What is expected.
Your answer must be every line of the data that holds the string "above".

Record extracts.
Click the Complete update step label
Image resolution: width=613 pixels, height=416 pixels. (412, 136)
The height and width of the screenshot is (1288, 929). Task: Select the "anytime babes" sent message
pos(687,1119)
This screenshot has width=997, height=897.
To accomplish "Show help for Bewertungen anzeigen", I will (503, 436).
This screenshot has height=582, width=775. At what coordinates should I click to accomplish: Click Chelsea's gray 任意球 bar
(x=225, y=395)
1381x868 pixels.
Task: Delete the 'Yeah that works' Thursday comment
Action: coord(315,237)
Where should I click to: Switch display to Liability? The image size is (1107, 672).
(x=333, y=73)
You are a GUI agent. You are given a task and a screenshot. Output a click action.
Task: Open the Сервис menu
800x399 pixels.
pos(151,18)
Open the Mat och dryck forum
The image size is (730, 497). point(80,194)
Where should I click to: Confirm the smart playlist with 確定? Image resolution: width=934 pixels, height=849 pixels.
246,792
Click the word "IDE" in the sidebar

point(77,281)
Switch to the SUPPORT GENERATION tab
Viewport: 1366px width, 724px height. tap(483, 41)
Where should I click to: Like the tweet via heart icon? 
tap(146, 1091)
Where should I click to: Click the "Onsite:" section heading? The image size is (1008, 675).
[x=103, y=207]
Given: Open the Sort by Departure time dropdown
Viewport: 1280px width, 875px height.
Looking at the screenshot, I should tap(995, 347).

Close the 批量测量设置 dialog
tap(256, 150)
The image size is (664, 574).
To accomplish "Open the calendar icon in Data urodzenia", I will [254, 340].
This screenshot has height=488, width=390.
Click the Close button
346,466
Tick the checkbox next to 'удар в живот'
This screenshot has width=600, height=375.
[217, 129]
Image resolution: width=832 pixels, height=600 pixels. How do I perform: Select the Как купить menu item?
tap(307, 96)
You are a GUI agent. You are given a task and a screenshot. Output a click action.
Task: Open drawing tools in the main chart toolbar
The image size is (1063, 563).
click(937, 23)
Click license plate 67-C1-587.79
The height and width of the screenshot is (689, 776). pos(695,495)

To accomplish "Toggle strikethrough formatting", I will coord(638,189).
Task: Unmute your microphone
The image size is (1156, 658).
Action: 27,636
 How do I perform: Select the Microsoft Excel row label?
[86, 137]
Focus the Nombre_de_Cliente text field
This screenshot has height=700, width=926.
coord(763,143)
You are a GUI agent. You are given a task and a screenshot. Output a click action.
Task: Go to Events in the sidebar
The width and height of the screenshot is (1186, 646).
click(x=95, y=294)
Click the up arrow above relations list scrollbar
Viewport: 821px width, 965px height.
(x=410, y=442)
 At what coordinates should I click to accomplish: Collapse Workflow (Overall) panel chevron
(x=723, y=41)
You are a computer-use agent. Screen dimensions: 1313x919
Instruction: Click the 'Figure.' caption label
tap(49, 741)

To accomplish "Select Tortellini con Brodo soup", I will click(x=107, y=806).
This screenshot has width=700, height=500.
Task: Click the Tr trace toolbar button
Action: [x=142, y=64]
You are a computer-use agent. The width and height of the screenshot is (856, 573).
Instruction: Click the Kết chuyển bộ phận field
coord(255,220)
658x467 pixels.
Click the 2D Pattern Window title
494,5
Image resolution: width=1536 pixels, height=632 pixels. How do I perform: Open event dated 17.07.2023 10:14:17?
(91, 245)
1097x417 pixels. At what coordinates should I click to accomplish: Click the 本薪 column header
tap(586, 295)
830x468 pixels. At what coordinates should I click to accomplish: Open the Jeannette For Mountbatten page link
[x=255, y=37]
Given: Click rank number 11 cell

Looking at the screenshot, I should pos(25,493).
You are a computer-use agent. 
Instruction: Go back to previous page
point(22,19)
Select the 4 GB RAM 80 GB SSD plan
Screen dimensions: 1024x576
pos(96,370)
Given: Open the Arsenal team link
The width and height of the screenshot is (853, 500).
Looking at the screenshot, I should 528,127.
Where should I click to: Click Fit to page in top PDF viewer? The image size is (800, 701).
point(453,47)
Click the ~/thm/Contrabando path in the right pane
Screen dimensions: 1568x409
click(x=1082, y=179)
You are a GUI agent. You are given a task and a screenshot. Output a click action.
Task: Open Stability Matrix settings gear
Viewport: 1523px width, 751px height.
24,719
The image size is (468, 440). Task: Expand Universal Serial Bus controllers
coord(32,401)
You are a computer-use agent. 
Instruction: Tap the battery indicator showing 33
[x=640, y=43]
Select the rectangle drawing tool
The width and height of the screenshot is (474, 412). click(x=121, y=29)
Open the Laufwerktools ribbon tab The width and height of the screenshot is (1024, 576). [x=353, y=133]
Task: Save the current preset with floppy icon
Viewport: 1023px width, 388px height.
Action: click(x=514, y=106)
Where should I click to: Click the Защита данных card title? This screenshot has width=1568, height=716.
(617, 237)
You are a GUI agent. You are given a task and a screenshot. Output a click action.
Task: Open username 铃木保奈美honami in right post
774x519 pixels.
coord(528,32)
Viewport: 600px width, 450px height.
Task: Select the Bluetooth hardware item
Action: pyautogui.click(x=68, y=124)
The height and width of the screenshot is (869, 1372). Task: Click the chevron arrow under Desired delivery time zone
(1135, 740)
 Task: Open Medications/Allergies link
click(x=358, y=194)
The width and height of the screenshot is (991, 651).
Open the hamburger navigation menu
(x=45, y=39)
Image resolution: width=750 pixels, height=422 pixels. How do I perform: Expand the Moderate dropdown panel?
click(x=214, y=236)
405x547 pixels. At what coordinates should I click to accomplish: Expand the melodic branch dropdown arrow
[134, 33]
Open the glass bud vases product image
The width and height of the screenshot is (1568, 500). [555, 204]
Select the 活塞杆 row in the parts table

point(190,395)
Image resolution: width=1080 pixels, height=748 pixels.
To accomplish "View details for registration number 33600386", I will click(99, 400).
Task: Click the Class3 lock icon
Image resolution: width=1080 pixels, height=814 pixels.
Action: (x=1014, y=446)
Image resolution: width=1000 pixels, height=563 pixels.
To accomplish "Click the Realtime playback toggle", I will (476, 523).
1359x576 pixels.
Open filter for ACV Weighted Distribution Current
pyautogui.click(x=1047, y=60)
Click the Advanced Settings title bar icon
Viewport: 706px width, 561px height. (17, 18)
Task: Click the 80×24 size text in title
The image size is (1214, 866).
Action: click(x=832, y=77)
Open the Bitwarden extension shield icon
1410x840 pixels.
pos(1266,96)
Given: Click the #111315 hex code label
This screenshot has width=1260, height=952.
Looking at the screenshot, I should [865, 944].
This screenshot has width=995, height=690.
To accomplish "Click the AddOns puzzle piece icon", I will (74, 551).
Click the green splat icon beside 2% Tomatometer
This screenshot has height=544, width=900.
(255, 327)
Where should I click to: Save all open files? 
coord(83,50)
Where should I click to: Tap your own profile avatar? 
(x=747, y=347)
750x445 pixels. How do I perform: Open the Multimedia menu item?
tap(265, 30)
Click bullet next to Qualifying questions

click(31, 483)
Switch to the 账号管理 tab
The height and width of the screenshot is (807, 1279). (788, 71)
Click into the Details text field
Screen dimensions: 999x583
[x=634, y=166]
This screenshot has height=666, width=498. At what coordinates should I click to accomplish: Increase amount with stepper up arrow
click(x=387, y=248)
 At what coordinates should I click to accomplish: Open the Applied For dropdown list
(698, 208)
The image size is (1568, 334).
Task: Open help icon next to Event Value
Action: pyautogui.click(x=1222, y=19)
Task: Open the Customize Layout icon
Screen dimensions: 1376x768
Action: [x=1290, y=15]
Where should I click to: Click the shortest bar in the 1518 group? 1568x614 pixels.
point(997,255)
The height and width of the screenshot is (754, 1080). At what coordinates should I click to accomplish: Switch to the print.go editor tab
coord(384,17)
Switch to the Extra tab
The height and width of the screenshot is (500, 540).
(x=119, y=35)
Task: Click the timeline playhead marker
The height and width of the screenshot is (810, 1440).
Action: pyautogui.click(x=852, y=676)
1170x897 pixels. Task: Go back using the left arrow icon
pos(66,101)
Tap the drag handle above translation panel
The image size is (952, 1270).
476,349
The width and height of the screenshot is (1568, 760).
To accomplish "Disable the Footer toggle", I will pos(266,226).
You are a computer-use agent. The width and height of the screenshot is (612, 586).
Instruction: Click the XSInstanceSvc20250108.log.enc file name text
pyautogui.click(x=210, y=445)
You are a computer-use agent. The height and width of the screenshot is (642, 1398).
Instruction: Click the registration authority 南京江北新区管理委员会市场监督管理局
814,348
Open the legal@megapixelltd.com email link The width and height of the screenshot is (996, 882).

Task result.
Click the up arrow above relations list scrollbar
Tap the drag handle above translation panel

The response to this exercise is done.